Member of the Tennessee House of Representatives from the Knox County district
- In office 1835–1837

Personal details
- Born: March 19, 1796 Westmoreland County, Virginia, U.S.
- Died: April 19, 1837 (aged 41) Tuscaloosa, Alabama, U.S.
- Cause of death: Stabbing
- Spouse: Alice
- Children: 5, including Joseph
- Occupation: Politician; farmer; militiaman;

= Joseph Alexander Mabry =

American politician (1796–1837)

Joseph Alexander Mabry (March 19, 1796 – April 19, 1837) was an American politician from Tennessee. He served two terms in the Tennessee House of Representatives.

==Early life==
Joseph Alexander Mabry was born on March 19, 1796, in Westmoreland County, Virginia. One of his ancestors was Robert de Mowbray. At a young age, he moved with his family to Tennessee and settled in Knox County, Tennessee.

==Career==
Mabry served in the 1834 Tennessee constitutional convention. He served two terms in the Tennessee House of Representatives, representing Knox County, from 1835 to 1837.

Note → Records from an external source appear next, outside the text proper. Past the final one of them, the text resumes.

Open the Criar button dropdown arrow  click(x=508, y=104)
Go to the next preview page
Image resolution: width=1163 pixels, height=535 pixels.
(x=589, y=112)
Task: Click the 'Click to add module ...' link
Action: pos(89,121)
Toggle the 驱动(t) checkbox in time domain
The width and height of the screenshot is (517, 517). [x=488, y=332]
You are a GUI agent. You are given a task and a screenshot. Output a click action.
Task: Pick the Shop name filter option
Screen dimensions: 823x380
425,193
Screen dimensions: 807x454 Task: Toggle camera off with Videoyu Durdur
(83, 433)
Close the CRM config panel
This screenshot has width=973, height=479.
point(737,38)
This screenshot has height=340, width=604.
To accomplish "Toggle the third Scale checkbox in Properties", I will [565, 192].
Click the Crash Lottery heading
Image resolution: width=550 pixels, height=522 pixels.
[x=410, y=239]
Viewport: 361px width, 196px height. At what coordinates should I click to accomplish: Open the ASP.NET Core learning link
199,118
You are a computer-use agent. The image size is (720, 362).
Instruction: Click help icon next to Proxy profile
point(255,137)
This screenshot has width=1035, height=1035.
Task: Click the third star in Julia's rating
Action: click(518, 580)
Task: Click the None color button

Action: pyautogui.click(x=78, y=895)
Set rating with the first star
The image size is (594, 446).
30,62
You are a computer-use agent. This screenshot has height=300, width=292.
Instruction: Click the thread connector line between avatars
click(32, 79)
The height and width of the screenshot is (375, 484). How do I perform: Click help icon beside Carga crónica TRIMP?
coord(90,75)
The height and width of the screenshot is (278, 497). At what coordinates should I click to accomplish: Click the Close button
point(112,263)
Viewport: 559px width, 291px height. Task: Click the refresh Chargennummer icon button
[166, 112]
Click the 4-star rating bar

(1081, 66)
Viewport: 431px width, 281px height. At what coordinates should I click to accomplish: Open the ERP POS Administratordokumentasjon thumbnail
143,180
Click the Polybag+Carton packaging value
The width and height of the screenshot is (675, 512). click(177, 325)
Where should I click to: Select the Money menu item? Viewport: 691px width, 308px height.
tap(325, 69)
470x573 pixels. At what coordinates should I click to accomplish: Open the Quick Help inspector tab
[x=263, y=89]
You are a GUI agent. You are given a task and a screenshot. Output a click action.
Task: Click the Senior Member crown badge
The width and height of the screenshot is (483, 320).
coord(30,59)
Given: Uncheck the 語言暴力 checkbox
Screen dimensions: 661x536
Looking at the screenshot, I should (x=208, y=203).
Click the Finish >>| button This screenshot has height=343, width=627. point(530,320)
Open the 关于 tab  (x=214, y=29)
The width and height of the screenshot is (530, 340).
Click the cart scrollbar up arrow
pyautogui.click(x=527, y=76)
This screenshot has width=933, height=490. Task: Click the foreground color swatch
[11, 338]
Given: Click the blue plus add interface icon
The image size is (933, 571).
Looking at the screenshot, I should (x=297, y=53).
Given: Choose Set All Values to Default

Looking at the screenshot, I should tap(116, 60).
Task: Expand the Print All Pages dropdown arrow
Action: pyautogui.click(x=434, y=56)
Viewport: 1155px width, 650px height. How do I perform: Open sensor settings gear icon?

Mabry was a farmer and trader. He had a farm west of Knoxville. He was brigadier general of the Tennessee state militia.

==Personal life==
Mabry married Alice and had five children, including Joseph Alexander Mabry II. His son Joseph was also a farmer and politician. His son and two grandsons Willie and Joseph Alexander Mabry III also died violent deaths.

==Death==
On March 31, 1837, Mabry fired a pistol at Dr. William A. Leland in Tuscaloosa, Alabama. He was subsequently stabbed multiple times by Leland with a Bowie knife. He died weeks later on April 19 in Tuscaloosa.